This story was first published in digitalhealth.net

More than 65,000 former nurses and doctors have been urged to help the NHS, as a new recruitment drive gets underway to support the fight against coronavirus.
Ruth May and Stephen Powis, England’s top nurse and top doctor, have called on colleagues who have left the NHS in recent years to re-register and help the health service to tackle the ‘greatest global health threat’ in a century.
As part of this, health bodies are writing out to those who have left their profession in the last three years with up to date skills and experience, asking them to return. Staff will be able to ‘opt in’ to a register to fill a range of clinical and non-clinical roles across the NHS, based on their skills and time away from practice.
NHS England has also revealed that final year medical students and student nurses are being offered the chance to take temporary, fully-paid roles to boost the NHS frontline even further.
Ruth May, chief nursing officer for England, said: “As the health service gears up to deal with the greatest global health threat in its history, my message to former colleagues is ‘Your NHS Needs You’. Our wonderful nurses in every corner of the country are preparing to change the way we work so that we can provide the right care for the rising numbers of people who will need it.
“But we can’t do it alone, so I am urging all recent former nurses to lend us your expertise and experience during this pandemic, because I have no doubt that you can help to save lives. And I’m grateful for senior students providing expert care in this time with their NHS colleagues.”

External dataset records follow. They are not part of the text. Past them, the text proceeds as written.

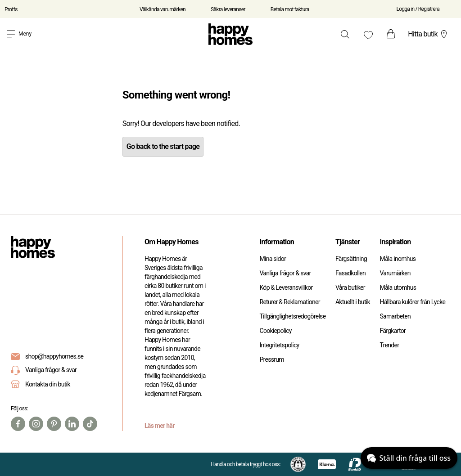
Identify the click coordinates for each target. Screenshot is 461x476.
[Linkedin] (72, 424)
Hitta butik (429, 34)
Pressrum (271, 359)
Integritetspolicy (279, 345)
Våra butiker (350, 287)
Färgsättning (351, 259)
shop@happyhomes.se (54, 356)
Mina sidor (272, 259)
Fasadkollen (350, 273)
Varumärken (395, 273)
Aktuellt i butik (353, 302)
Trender (389, 345)
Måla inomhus (398, 259)
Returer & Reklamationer (289, 302)
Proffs (11, 9)
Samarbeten (395, 316)
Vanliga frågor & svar (44, 370)
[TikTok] (90, 424)
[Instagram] (36, 424)
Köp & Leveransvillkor (286, 287)
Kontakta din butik (48, 384)
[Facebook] (18, 424)
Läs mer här (159, 426)
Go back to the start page (163, 146)
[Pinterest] (54, 424)
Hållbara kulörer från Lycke (412, 302)
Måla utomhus (398, 287)
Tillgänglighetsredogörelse (292, 316)
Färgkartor (393, 331)
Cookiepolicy (275, 331)
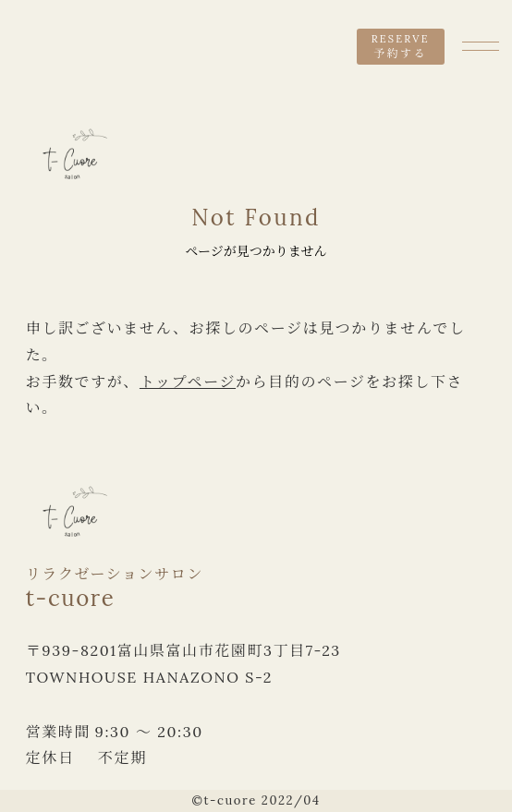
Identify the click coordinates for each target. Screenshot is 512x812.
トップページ (188, 382)
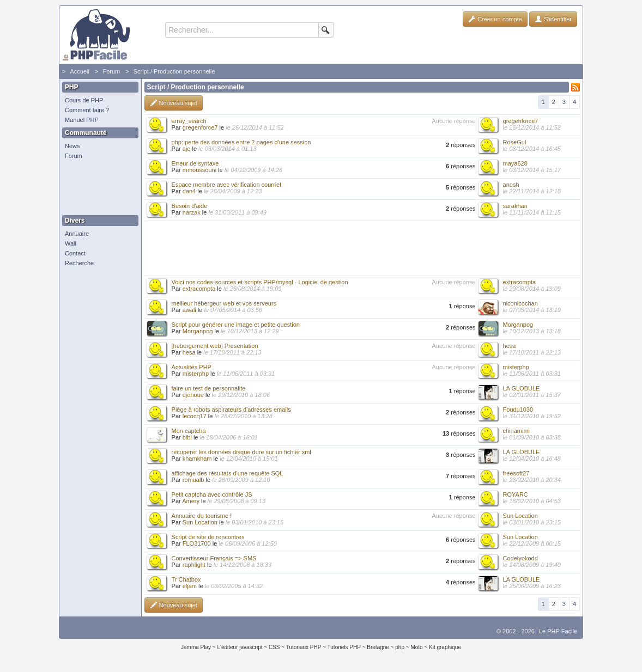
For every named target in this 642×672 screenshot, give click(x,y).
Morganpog (198, 331)
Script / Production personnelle (174, 71)
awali (189, 310)
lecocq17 (195, 416)
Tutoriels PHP (344, 647)
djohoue (193, 395)
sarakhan (515, 206)
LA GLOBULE (522, 388)
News (72, 146)
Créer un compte (495, 19)
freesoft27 (516, 473)
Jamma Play (196, 647)
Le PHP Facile (558, 631)
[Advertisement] (98, 188)
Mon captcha (189, 431)
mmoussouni (199, 170)
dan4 (189, 191)
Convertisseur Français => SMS (214, 558)
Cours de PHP (84, 100)
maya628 (515, 163)
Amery (191, 501)
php (399, 647)
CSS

Professor Stephen Powis, national medical director for the NHS, said: “Our hardworking NHS staff are working round the clock to get ready for the peak of the pandemic, and today we are calling on former staff to come back and help us. It is only right we use every means at our disposal to bolster the frontline in the face of this unprecedented challenge for the NHS. By offering to return to the NHS now, these thousands of well-qualified and compassionate people will make more of a difference than ever before – not just to patients, but to colleagues and the wider community.”
The Nursing and Midwifery Council is writing out to more than 50,000 nurses whose registration has lapsed in the last three years. The General Medical Council will write to another 15,500 doctors who have left the register since 2017.